バージョン マニフェストがインポートされたら、デプロイメントの手順は完了です。 次に、適用可能な場合はローカル リソースを使用するように組織サイトを構成します。
注意:
バージョン マニフェストがインポートされたことを確認するには、次のコマンドを実行できます。kubectl get secret arcgis-version-manifest -n <namespace>
ローカル リソースの構成
組織サイトがインターネットに接続されていない場合、適用可能な場合はローカル サービスとローカル リソースを使用するように組織サイトを構成します。
カスタム ベースマップの構成
組織サイトは、ArcGIS Online のベースマップのコレクションで事前に構成されています。 これらのベースマップは、インターネット非接続環境での使用がサポートされていません。 その代わりに、ユーザー独自のカスタム ベースマップを作成し、ベースマップ ギャラリーでこれらのベースマップを提供するよう組織サイトを構成します。
組織サイトでのカスタム ベースマップの作成および構成の詳細については、「ベースマップのカスタマイズ」をご参照ください。
ユーティリティ サービスの構成
デフォルトでは、ユーティリティ サービスは ArcGIS Online のサービスを使用するように構成されています。 ユーザー独自のローカル サービスをポイントするようにユーティリティ サービスを更新する方法については、「ユーティリティ サービスの構成」をご参照ください。

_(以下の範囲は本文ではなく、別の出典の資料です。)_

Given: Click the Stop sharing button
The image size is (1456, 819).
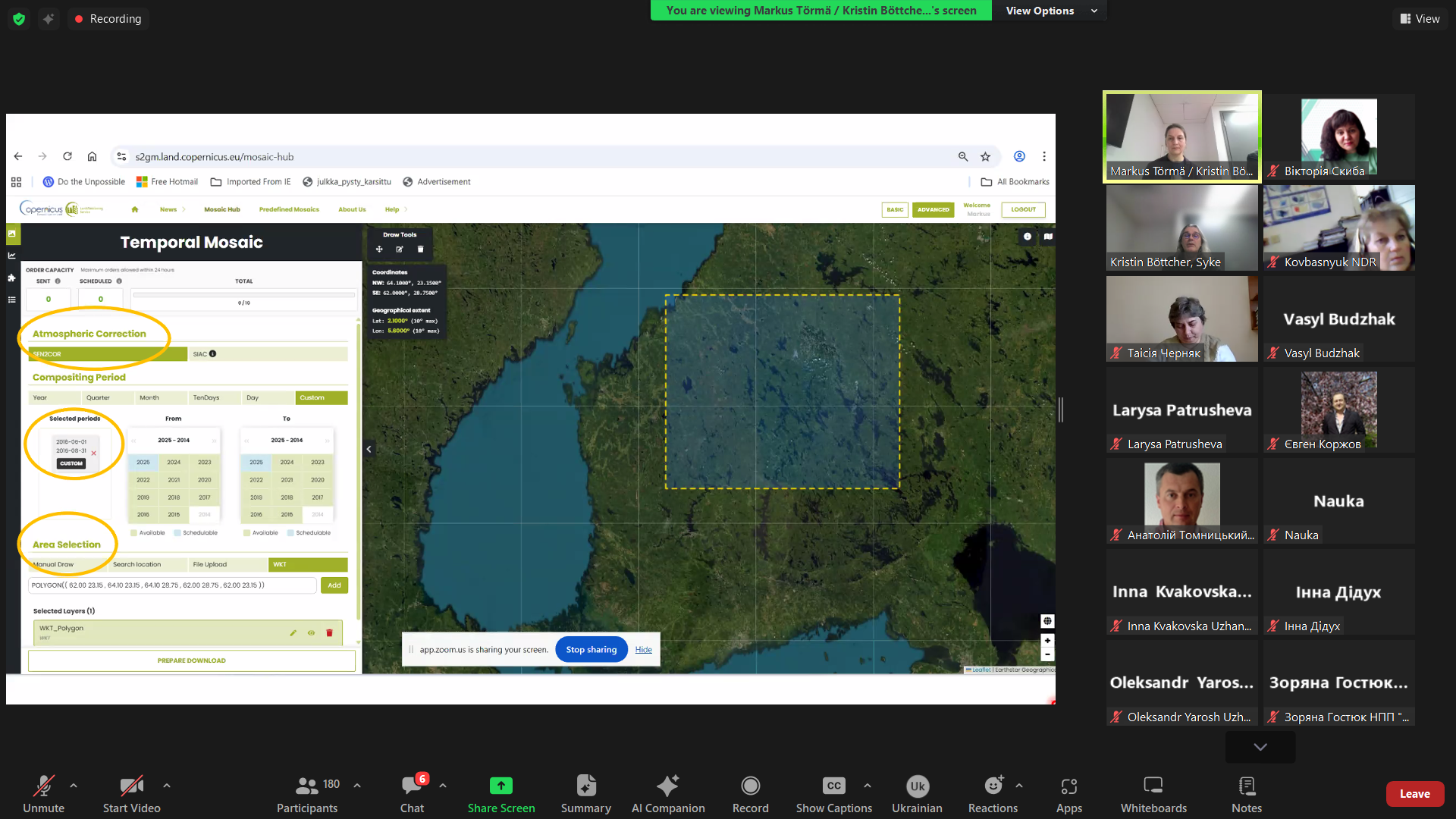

ArcGIS Living Atlas of the World コンテンツ
ArcGIS Living Atlas of the World は、ArcGIS Online で利用できるすぐに使える地理コンテンツを集めたものです。 これは、非接続環境ではサポートされていません。 ArcGIS Living Atlas of the World コンテンツを無効化するには、「他の ArcGIS Online リソースの無効化または調整」の手順をご参照ください。
外部コンテンツの無効化
Esri コンテンツはインターネットに外部アクセスしなければならないことがあるので、ArcGIS Online のリソースに対する要求を避けるためには、コンテンツを無効にしなければなりません。 コンテンツを無効化すると、アイテムの特定グループが無効化されます。

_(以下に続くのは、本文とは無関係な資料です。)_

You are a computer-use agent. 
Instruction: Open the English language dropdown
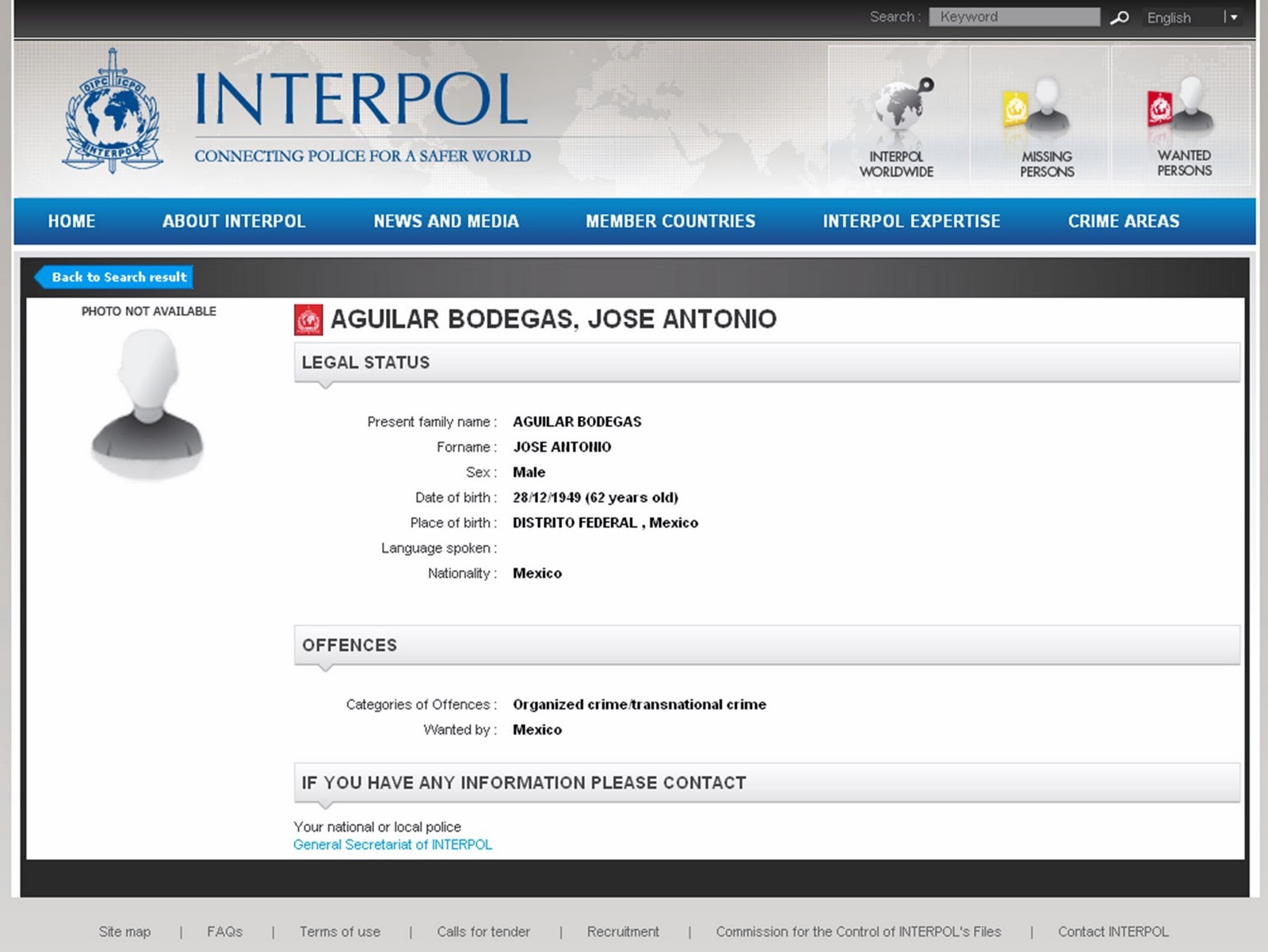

- 「esri_[lang]」が所有する外部サイトの URL を含むすべてのコンテンツ (ベースマップ アイテムを含む) 無効化されるアイテムは、組織サイトで有効なコンテンツの言語によって異なります。
- 「esri」が所有する外部サイトの URL を含むすべてのコンテンツ
- 「esri_apps」が所有する外部サイトの URL を含むすべてのコンテンツ
外部コンテンツを無効化するには、次の手順に従います。
- ArcGIS Enterprise Administrator API にサイン インします。
URL の形式は https://organization.example.com/context/admin です。
- [システム] > [コンテンツ] > [外部コンテンツ] > [更新] の順にクリックします。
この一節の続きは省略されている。